- **DOCUMENT SECTION**
-=-=-=-=-

So, we're going to look mainly at the nuclear bomb (and the variants), as well as the other two, which don't really play as big a role.
First Generation Weapons
Spoiler:
For starters, the early-early IOTs had a strict no-go on nuclear weapons. Otherwise, players would roleplay their way to giant arsenals and then roleplay their way into a nuclear war that they somehow magically won because all the other guy's rockets missed. Nuh-uh, my rockets are super fast and impossible to shoot down. POWERGAMER!
So, the early weapons, when they did come, were extremely powerful, small in number, and had devastating consequences when used. Usually consequences in the form of hurt reputation or something like that. Then things started getting real near the end of the first generation.
IOTVI had the idea (though a different game probably had it sooner) of a nuclear program. You can invest points into the program. The more points you had, the bigger your chances of developing The Bomb. The Bomb was expensive; you could only build two per turn while at war.
When it made impact, it would turn the province into black wasteland. And there lies the problem.
The number of provinces, versus the number of bombs you could actually build due to expense, made the power of the bomb rather low.

-=-=-=-=-

- **STATED GOAL**
Reproduce the nuclear weapons passage word for word, from "IOTVI had the" to "bomb rather low.".

- **DATASET SECTION**
-=-=-=-=-

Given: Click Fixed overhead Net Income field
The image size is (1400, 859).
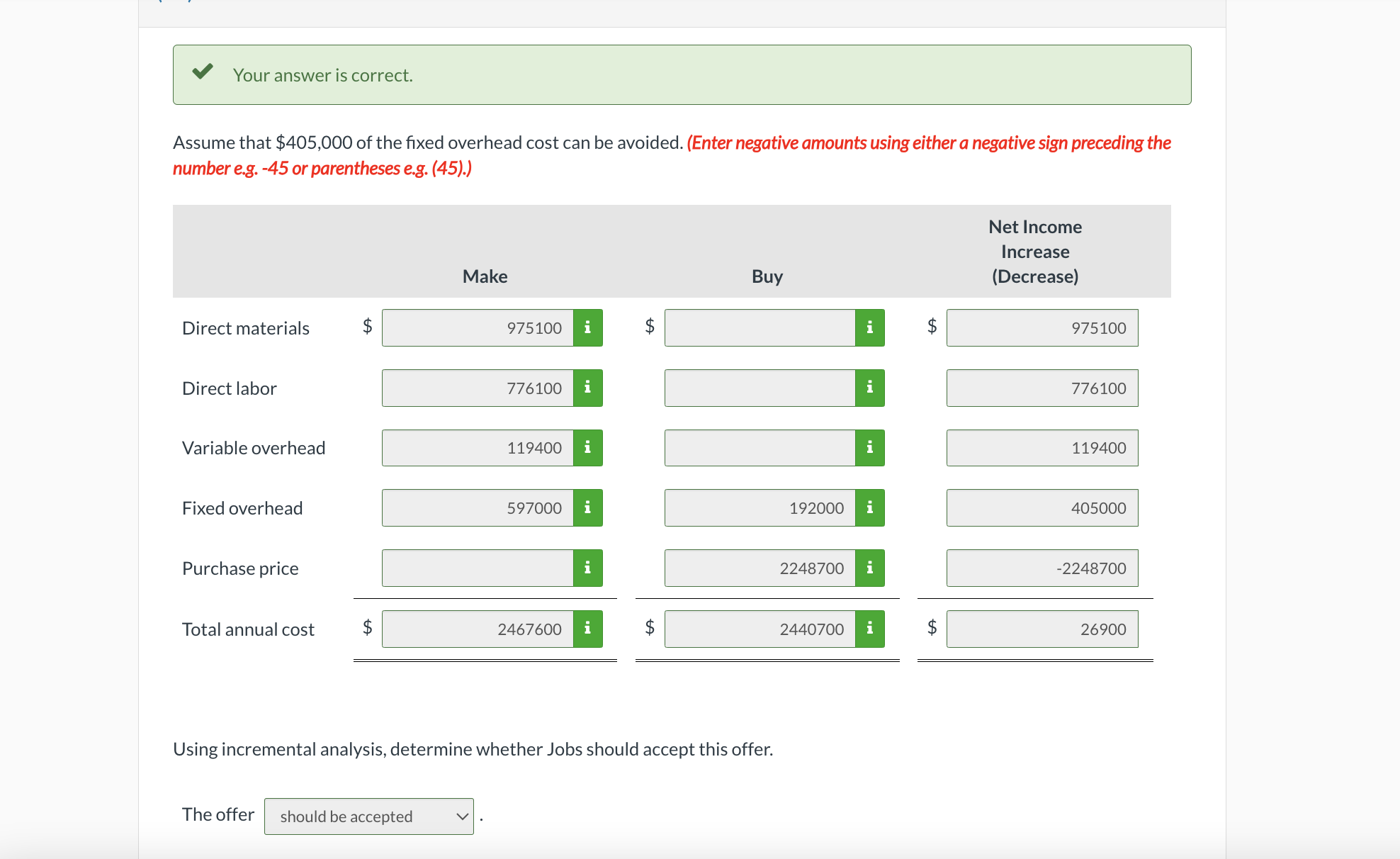Looking at the screenshot, I should (x=1041, y=507).
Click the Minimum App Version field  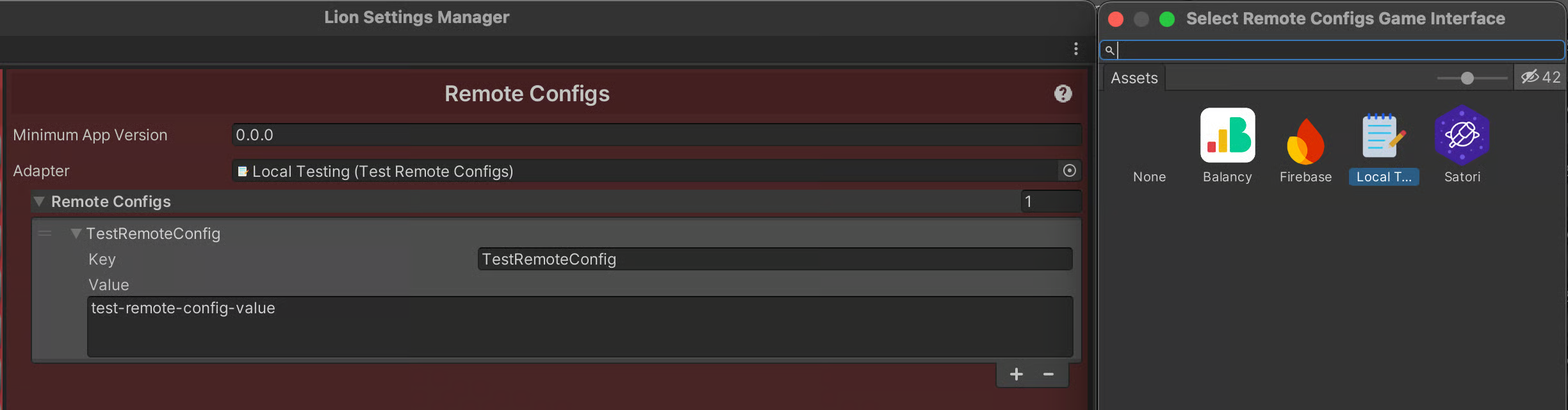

-=-=-=-=-

- **EXERCISE ANSWER**
IOTVI had the idea (though a different game probably had it sooner) of a nuclear program. You can invest points into the program. The more points you had, the bigger your chances of developing The Bomb. The Bomb was expensive; you could only build two per turn while at war.
When it made impact, it would turn the province into black wasteland. And there lies the problem.
The number of provinces, versus the number of bombs you could actually build due to expense, made the power of the bomb rather low.